There are lots of approaches to this and while I do agree with Becuzz to some degree that you should usually follow the conventions of the language/team, it's not always completely cut-and-dried. In java, there are competing ideas about the best way to approach this kind of thing and what the right answer is depends on the context of the method.
One thing that I would first try to disabuse you of is that returning -1 is a 'random' value or magic number. You really should not be coding to the specific value. In that case, you should check for values less than 0 for not found. I've seen assumptions like that lead to bugs. For example, in Java Integer.compare
is implemented using subtraction.

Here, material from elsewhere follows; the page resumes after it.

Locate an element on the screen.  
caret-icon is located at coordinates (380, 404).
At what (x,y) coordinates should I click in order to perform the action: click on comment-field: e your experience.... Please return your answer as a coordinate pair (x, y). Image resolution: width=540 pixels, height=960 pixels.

That means pretty much any int (positive or negative) may be returned but I've seen code that assumes compare calls will only return -1, 0, or 1. Another case in point is Arrays.binarySearch
which, when an element is not found returns a negative number indicating where the element would be in the order if it were in the array.
These kinds of approaches are useful because they return more information that simply "not found". There are other cases though different approaches are common. For example, a method meant to retrieve a collection of items meeting a certain criteria could return a null
. Another option is to return an empty collection. In most cases, the latter is preferable because you don't have to worry about null-pointer checks and there are usually no checks required if all you want to do is iterate over the results. Returning null
is common and expected in Java but it's also problematic. Another option would be to throw an exception but that is generally discouraged because of the overhead of creating a stack trace which is usually overstated but real.
The point is You don't need to blindly follow convention if you can achieve superior results. But in lieu of that, do what people expect.